EXERCISE DESCRIPTION => Copy each line of the records below, from the first through the one that contains "Task: Open the 選取窗格 selection pane", exactly as written.

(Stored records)
'''

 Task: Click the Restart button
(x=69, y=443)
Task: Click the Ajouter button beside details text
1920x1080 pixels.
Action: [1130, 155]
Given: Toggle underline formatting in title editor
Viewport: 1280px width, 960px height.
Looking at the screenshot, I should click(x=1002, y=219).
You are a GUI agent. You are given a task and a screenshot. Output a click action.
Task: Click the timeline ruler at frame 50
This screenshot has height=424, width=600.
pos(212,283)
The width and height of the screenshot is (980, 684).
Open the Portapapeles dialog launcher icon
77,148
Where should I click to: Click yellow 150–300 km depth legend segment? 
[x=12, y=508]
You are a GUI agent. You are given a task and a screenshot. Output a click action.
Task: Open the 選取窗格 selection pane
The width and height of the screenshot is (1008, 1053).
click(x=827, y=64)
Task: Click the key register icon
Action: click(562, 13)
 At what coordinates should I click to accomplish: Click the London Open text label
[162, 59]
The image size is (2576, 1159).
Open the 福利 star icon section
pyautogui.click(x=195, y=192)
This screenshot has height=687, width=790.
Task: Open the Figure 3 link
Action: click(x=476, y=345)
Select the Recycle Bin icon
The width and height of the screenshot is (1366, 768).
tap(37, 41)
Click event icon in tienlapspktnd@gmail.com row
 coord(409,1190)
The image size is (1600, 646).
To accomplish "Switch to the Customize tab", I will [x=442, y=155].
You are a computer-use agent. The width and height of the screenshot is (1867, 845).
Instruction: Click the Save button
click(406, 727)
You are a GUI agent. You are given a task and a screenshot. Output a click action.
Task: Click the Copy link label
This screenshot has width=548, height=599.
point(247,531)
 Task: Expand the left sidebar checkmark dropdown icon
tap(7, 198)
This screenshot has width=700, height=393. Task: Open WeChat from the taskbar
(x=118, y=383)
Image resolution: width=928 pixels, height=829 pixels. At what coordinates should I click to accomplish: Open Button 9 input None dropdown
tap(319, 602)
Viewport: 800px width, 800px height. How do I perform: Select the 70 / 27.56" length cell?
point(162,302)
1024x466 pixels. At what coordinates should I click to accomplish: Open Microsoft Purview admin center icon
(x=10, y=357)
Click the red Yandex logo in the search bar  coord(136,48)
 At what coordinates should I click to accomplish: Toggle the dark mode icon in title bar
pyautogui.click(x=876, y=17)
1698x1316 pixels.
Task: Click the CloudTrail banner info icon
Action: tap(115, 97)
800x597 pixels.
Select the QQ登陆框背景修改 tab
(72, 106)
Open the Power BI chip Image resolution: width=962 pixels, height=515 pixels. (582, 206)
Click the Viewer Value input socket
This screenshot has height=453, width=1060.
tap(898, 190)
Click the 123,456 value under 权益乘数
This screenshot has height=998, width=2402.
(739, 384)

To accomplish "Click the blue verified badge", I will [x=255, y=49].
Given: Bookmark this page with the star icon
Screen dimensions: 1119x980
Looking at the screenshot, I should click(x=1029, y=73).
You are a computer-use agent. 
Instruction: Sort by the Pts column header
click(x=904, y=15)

'''

RESPONSE BOX =>
 Task: Click the Restart button
(x=69, y=443)
Task: Click the Ajouter button beside details text
1920x1080 pixels.
Action: [1130, 155]
Given: Toggle underline formatting in title editor
Viewport: 1280px width, 960px height.
Looking at the screenshot, I should click(x=1002, y=219).
You are a GUI agent. You are given a task and a screenshot. Output a click action.
Task: Click the timeline ruler at frame 50
This screenshot has height=424, width=600.
pos(212,283)
The width and height of the screenshot is (980, 684).
Open the Portapapeles dialog launcher icon
77,148
Where should I click to: Click yellow 150–300 km depth legend segment? 
[x=12, y=508]
You are a GUI agent. You are given a task and a screenshot. Output a click action.
Task: Open the 選取窗格 selection pane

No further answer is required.